Whilst it may be possible for an antipredator response which does lower individual fitness to evolve, such behaviour will not be selected for by natural selection and thus not exhibited by future generations.
Generally, all antipredator responses have at some point increased the fitness of an individual (even if they do impact on ecological costs).
Creel, S. & Christianson, D. 2008, “Relationships between direct predation and risk effects”, Trends in Ecology and Evolution, vol. 23, no. 4, pp. 194-201.
Creel, S., Winnie Jr., J., Maxwell, B., Hamlin, K. & Creel, M. 2005, “Elk alter habitat selection as an antipredator response to wolves”, Ecology, vol. 86, no. 12, pp. 3387-3397.
FitzGibbon, C.D. & Fanshawe, J.H. 1988, “Stotting in Thomson’s gazelles: an honest signal of condition”, Behavioral Ecology and Sociobiology, vol. 23, no. 2, pp. 69-74.

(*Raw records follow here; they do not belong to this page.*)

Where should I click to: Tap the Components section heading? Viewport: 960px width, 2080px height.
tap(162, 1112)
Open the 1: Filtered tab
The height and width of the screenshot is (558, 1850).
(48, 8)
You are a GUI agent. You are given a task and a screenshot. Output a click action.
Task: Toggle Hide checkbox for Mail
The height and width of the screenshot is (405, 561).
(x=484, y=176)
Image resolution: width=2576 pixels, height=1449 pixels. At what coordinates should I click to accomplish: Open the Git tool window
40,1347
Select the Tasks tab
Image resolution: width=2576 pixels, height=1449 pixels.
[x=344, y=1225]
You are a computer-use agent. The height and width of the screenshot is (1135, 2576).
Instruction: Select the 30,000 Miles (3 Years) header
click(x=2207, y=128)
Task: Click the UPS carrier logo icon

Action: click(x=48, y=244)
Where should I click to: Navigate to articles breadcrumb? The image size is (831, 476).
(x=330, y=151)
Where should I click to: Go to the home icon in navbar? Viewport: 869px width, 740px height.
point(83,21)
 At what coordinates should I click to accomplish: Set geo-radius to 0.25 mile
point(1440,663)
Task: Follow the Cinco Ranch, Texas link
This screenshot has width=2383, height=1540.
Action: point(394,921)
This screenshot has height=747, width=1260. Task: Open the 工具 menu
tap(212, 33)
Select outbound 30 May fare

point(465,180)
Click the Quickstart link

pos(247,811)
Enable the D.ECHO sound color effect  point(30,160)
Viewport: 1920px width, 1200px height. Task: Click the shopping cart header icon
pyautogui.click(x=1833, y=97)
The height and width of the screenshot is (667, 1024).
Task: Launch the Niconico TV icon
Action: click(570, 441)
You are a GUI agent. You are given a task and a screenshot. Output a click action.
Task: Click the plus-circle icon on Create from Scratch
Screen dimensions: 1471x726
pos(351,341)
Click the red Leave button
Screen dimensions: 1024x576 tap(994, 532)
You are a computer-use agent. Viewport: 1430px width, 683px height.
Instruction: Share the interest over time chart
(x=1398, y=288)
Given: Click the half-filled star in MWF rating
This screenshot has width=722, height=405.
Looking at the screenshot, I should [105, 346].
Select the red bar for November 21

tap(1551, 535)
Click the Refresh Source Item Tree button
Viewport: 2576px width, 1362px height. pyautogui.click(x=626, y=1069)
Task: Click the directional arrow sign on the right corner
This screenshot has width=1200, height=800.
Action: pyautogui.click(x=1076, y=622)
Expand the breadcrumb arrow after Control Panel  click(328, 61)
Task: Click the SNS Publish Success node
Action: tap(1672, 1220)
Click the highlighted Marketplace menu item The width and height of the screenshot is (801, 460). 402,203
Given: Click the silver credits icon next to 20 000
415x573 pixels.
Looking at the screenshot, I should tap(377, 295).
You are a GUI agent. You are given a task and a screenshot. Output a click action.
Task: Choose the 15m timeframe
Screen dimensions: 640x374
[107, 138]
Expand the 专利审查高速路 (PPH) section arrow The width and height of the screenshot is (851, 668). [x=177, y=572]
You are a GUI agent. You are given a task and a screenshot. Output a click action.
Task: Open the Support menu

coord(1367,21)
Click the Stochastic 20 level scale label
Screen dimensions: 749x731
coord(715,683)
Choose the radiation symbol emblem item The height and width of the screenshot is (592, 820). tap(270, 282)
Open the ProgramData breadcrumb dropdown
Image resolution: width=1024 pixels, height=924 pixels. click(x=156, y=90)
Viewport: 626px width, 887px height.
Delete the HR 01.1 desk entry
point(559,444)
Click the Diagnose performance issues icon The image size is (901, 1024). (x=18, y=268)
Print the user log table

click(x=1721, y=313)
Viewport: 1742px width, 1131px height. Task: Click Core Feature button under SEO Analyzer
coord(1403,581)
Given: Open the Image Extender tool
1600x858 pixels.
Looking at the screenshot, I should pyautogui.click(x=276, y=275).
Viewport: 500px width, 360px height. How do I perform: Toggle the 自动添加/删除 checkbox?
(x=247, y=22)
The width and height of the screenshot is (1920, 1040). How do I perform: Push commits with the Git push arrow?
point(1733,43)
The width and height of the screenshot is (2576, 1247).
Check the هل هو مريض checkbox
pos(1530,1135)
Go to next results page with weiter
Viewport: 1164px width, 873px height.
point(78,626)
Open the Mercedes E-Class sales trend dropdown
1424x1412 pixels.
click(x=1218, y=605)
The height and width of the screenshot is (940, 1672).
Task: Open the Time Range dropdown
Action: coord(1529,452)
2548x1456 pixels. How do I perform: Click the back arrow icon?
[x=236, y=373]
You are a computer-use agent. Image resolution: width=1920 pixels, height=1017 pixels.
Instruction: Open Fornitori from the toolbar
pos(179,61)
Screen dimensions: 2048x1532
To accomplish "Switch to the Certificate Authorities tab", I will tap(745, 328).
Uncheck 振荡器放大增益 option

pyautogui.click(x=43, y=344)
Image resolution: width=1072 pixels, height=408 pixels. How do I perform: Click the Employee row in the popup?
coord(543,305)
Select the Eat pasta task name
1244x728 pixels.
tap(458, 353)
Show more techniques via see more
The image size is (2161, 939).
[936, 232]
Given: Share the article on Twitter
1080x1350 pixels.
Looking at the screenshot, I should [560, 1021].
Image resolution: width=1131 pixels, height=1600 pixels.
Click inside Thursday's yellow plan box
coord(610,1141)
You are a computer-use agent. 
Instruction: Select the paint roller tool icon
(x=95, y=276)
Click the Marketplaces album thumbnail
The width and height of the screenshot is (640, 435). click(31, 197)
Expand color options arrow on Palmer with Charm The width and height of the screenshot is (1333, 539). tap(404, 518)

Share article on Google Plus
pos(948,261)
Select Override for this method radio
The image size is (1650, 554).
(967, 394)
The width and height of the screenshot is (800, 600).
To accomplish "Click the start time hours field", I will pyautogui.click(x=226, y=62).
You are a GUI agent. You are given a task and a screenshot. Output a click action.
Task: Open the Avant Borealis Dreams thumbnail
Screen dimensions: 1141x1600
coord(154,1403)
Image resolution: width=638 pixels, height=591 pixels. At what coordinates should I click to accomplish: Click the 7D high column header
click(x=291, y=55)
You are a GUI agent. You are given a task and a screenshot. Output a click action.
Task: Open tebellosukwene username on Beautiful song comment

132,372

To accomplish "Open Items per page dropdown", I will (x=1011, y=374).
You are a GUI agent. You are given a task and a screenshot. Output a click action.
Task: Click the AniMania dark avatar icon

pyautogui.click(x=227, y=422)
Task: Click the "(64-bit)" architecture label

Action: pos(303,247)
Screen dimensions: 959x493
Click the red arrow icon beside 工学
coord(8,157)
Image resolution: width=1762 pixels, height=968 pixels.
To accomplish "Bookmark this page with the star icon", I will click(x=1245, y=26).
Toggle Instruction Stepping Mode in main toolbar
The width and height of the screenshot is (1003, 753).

Havel, J.E. & Dodson, S.I. 1987, “Reproductive costs of Chaoborus-induced polymorphism in Daphnia pulex”, Hydrobiologia, vol. 150, no. 3, pp. 273-281.
Nelson, E.H., Matthews, C.E. & Rosenheim, J.A. 2004, “Predators reduce prey population growth by inducing changes in prey behavior”, Ecology, vol. 85, no. 7, pp. 1853-1858.
Rothley, K.D., Schmitz, O.J. & Cohon, J.L. 1997, “Foraging to balance conflicting demands: Novel insights from grasshoppers under predation risk”, Behavioral Ecology, vol. 8, no. 5, pp. 551-559.
Werner, E.E. & Hall, D.J. 1988, “Ontogenetic Habitat Shifts in Bluegill: The Foraging Rate-Predation Risk Trade-off”, Ecology, vol. 69, no. 5, pp. pp. 1352-1366.